■ Trecho para leitura ■
_ _ _ _

Existem muitas situações como essas em todo o Brasil. São ex-lixões e aterros, fábricas desativadas, terrenos utilizados legalmente ou ilegalmente para despejo de materiais tóxicos, posteriormente cobertos e abandonados como se o problema estivesse sumariamente eliminado. Doce ilusão. O passado cobra um preço muito alto para os desmandos sejam eles conscientes ou frutos apenas de uma ignorância inconsequente. O certo é a urgência de denunciar e exigir dos responsáveis a identificação e a descontaminação de todas as áreas. O futuro agradece.

02 março 2013

Cidadania e Sustentabilidade fazem parte da mesma equação


Ouvi de pessoas diferentes, em situações também bastante distintas, frases que remetem ao mesmo problema, a ausência de noções de cidadania.
Foto: Christopher Craig/Flickr
Foto: Christopher Craig/Flickr
No primeiro caso, uma manifestação de revolta contra a inspeção veicular, problema relativamente novo para proprietários de carros em São Paulo. O debate, em sala de aula, levou até mesmo ao questionamento sobre o rodízio, “pago meus impostos, portanto, tenho o direito de usa-lo quando quiser”.  Revolta situada, neste caso, na classe média emergente.

_ _ _ _

■ Atividades propostas ■
- a) Transcreva do trecho para leitura a passagem que começa em "02 março 2013" e vai até "classe média emergente.", incluindo essas palavras.
- b) Enumere os tipos de áreas que, conforme o trecho para leitura, formam as muitas situações como essas em todo o Brasil.

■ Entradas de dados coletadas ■
_ _ _ _

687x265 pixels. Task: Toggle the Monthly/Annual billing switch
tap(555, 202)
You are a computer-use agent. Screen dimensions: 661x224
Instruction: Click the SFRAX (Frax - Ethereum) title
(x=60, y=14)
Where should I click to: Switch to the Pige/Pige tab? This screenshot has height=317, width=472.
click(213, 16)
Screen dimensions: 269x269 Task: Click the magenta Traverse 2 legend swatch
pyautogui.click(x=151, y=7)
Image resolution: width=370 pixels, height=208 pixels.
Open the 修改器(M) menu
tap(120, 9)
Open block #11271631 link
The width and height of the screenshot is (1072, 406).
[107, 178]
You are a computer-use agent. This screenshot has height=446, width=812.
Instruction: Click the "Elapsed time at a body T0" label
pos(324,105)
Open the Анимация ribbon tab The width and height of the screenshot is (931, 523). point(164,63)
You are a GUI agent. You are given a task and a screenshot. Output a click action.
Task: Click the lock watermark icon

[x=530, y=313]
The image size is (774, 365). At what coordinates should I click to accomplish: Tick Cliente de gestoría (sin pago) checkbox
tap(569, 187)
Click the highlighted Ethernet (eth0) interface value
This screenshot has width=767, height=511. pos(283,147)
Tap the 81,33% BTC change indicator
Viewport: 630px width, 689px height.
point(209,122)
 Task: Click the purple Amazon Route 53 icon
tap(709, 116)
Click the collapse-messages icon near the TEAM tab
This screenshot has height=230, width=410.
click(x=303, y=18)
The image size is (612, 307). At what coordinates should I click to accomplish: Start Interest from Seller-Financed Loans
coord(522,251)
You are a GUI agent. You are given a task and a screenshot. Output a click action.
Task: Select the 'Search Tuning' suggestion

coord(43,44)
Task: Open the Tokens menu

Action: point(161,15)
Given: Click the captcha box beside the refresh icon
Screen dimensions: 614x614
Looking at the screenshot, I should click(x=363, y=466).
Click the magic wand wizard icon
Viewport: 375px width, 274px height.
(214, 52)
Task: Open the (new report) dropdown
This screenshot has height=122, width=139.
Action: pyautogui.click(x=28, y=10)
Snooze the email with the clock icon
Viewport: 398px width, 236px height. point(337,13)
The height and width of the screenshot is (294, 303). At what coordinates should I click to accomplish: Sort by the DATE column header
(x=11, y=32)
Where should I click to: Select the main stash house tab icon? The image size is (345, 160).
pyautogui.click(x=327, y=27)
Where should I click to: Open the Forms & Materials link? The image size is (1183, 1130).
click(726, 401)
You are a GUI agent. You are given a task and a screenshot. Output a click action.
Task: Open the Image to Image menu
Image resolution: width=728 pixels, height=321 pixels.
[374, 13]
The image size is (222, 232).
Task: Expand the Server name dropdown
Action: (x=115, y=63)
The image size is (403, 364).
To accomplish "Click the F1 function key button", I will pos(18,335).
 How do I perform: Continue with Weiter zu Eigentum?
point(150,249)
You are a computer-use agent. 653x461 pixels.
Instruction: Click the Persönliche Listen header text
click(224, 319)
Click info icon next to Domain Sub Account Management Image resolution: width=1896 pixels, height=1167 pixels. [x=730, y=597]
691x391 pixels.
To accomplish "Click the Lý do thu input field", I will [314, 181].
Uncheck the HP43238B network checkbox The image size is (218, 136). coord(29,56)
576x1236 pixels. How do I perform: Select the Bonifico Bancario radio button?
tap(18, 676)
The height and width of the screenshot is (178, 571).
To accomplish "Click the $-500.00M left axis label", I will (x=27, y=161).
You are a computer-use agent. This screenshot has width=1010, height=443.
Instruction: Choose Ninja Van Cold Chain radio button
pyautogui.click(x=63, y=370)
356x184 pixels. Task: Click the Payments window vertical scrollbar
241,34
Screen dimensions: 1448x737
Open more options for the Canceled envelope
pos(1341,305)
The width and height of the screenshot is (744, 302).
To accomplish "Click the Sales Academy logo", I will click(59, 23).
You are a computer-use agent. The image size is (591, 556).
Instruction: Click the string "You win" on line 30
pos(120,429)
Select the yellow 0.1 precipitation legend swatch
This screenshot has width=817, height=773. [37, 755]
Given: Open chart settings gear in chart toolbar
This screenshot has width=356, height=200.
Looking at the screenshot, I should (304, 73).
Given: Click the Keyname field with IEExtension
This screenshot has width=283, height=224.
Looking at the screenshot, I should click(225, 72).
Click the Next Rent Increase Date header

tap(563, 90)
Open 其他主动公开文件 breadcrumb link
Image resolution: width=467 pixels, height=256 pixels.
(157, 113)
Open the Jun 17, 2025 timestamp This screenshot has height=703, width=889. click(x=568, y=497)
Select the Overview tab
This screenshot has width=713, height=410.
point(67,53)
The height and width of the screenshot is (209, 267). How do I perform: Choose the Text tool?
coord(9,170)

_ _ _ _

■ Exercício resolvido ■
- a)
02 março 2013

Cidadania e Sustentabilidade fazem parte da mesma equação


Ouvi de pessoas diferentes, em situações também bastante distintas, frases que remetem ao mesmo problema, a ausência de noções de cidadania.
Foto: Christopher Craig/Flickr
Foto: Christopher Craig/Flickr
No primeiro caso, uma manifestação de revolta contra a inspeção veicular, problema relativamente novo para proprietários de carros em São Paulo. O debate, em sala de aula, levou até mesmo ao questionamento sobre o rodízio, “pago meus impostos, portanto, tenho o direito de usa-lo quando quiser”.  Revolta situada, neste caso, na classe média emergente.

- b) ex-lixões; aterros; fábricas desativadas; terrenos utilizados legalmente ou ilegalmente para despejo de materiais tóxicos